__TASK DETAILS__. Please retype exactly, and with nothing added, the lines of the material from the one with "This screenshot has width=528, height=319." through the final one.
· · · ·
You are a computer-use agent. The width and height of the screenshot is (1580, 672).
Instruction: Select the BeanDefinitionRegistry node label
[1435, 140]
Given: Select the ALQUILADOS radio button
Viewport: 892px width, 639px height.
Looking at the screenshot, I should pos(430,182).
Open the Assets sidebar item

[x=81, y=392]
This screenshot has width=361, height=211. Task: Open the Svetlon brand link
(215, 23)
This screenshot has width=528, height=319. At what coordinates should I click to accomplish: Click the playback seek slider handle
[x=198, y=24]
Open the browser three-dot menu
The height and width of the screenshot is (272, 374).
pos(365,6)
· · · ·
__FINAL ANSWER__.
This screenshot has width=528, height=319. At what coordinates should I click to accomplish: Click the playback seek slider handle
[x=198, y=24]
Open the browser three-dot menu
The height and width of the screenshot is (272, 374).
pos(365,6)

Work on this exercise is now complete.